Hector’s ghost-writer was browsing through his LinkedIn site recently when the ever-helpful People You Might Know feature popped out the name of Angus McCaskill. Well, we don’t know Angus and neither did we know his alter ego, the faux-Maori Willie Ra’re, when he was hanging around the party scene snorting cocaine. That is, we didn’t know him except vicariously as a result of the public notoriety he acquired on being arrested, charged, tried and sentenced to jail on a drug charge. We shared this condition – though ours was legitimate lack of knowledge – with a great many people who, after his sad denouement in a supermarket, suddenly seemed not to know him either.
     McCaskill went home to Australia last August after serving a year in Kerobokan jail. He had originally been sentenced to seven years in one of those over-reactive challenges to common sense that the courts here seem to like so much.

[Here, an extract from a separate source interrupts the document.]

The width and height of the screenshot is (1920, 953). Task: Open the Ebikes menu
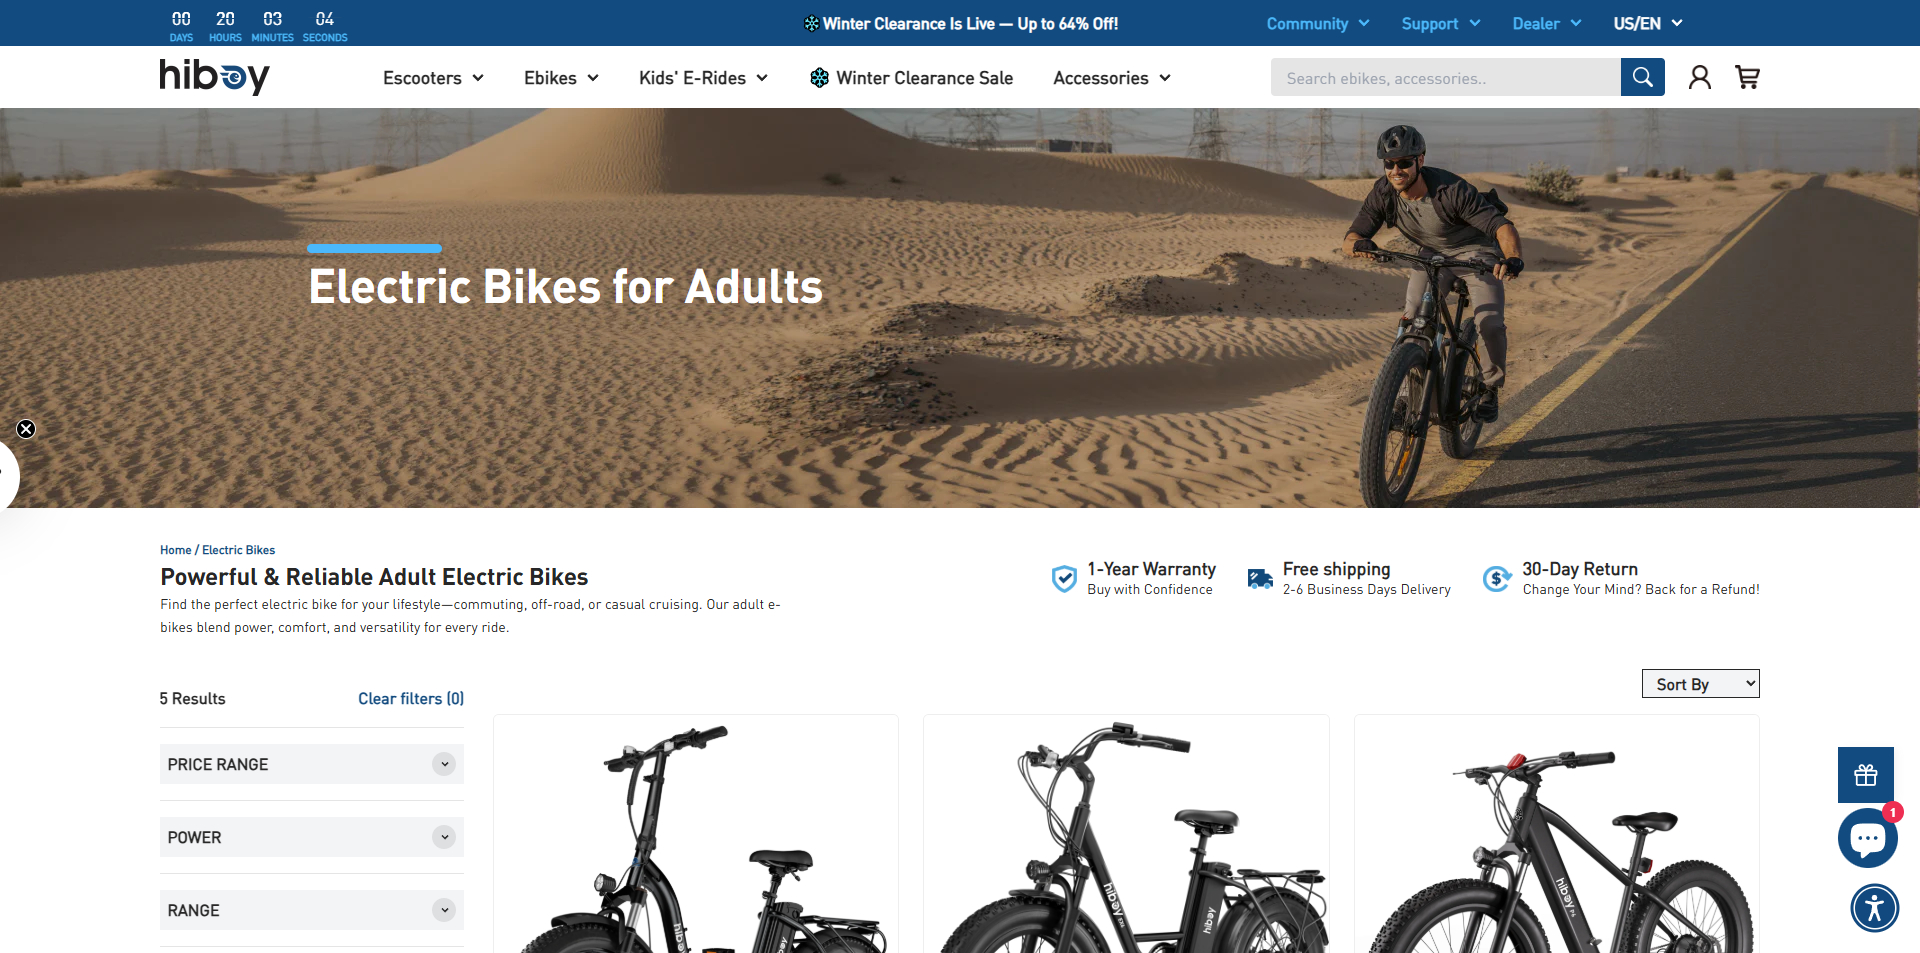(561, 78)
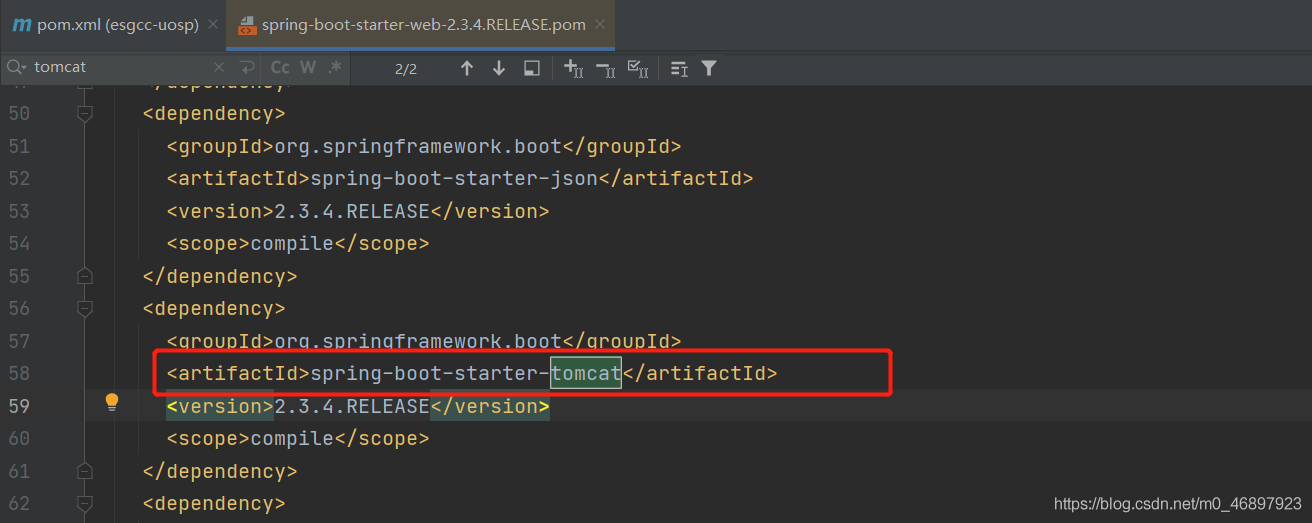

     He said at the time he was a changed man and that he had used his year in the slammer to reconnect with the non-narcotics-enhanced side of life. We wish him well.
     LinkedIn tells us he is now business development manager at a Melbourne-based leisure, travel and tourism outfit called DealsOnDeals and also lists him as owner at the Wall Street Group of Companies. Now that might give us the Willies; not to mention the Gekkos.

Eat Up

Ubud, as befits its status as the centre of myriad universes, many of them very strange places indeed, has plenty of spots where, your head filled with pipedreams, you can also stuff your face. That’s as it should be, even if it’s only a mungbean you’re after. So one more won’t matter and it’s no surprise that Kuta fixture Dijon has wandered up the road to open a café. It’s in tastefully eclectic Jalan Raya Sanggingan, just across the road from a favourite Diary spot, the Beji resort.

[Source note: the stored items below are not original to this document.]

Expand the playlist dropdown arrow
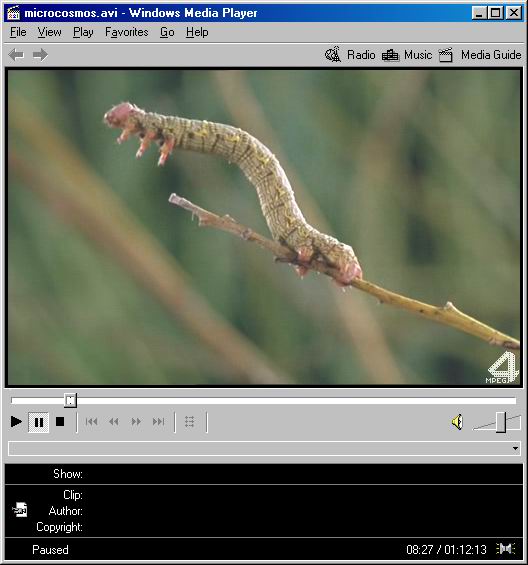Image resolution: width=528 pixels, height=565 pixels. point(515,448)
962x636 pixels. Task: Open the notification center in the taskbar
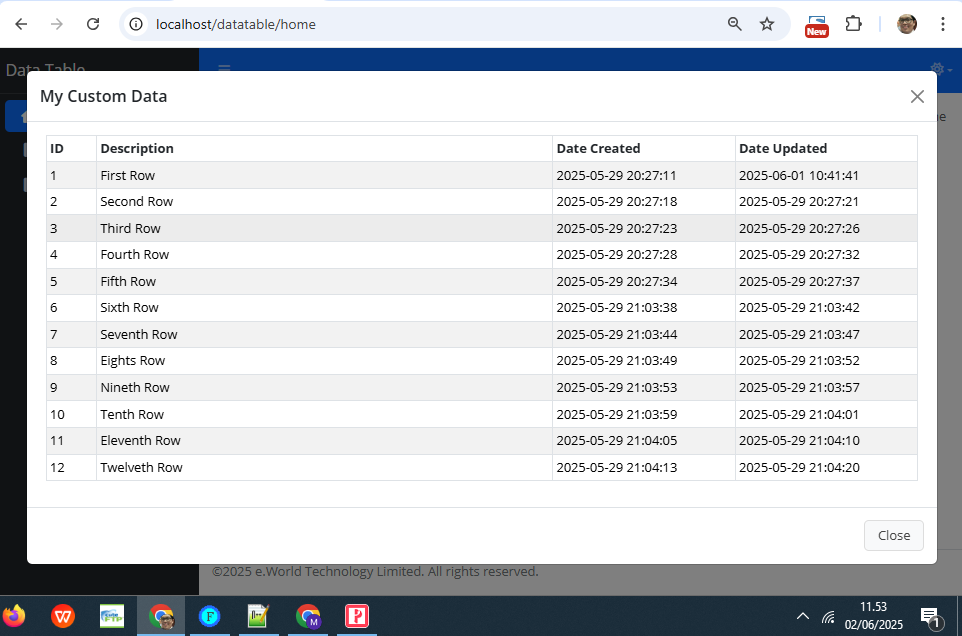[931, 617]
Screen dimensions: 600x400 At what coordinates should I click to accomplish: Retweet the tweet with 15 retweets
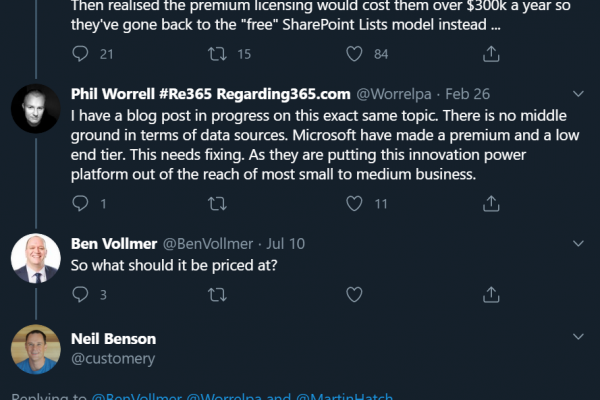217,54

     Dijon Café officially commenced business on April 29, with all the pomp and circumstance people seem to view as de rigueur when opening a new emporium (of whatever variety) here. It was open – perhaps this was unofficially, or maybe it was just softly – when we were staying in the area last December.

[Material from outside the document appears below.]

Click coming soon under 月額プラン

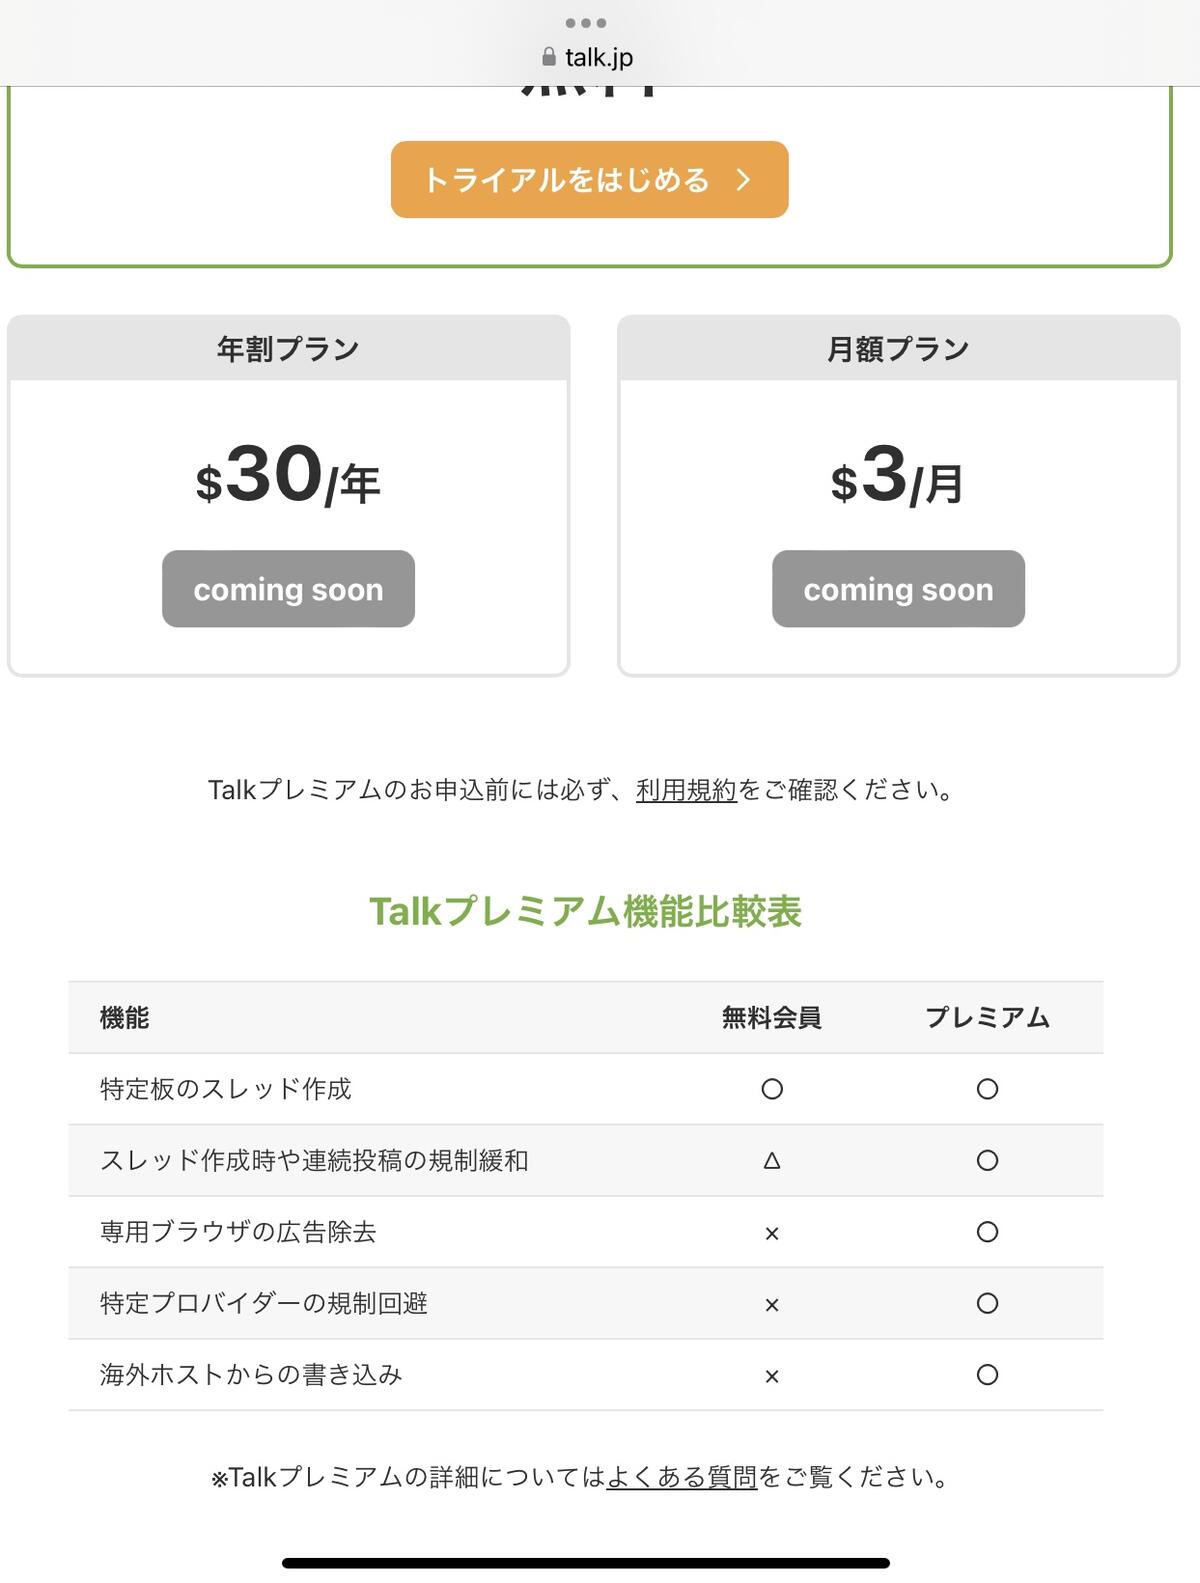tap(898, 589)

     It’s not very far from Mozaic, which keeps getting noticed – the Diary chiefly notices it for its prices – and Naughty Nuri’s, which being extremely tiny is always overflowing with the I-Must-Be-Seen crowd. So it will be good if Dijon cuts the mustard.

Vacant Lot

The April issue of the Bali Peace Park Association’s e-newsletter popped into our in-box right on deadline – ours, not theirs, it now being May – with some fascinating thoughts on fundraising, land acquisition, and building completion. It records that Man-With-the-Udeng Made Wijaya, whose landscaping firm did the drawings for the Sari site development, told them building the park facilities would take six months. Then it says they’re on schedule for October, the tenth anniversary of the first bombings. It’s May, so they now have five months. But they haven’t acquired the site – and there’s not a brick in sight.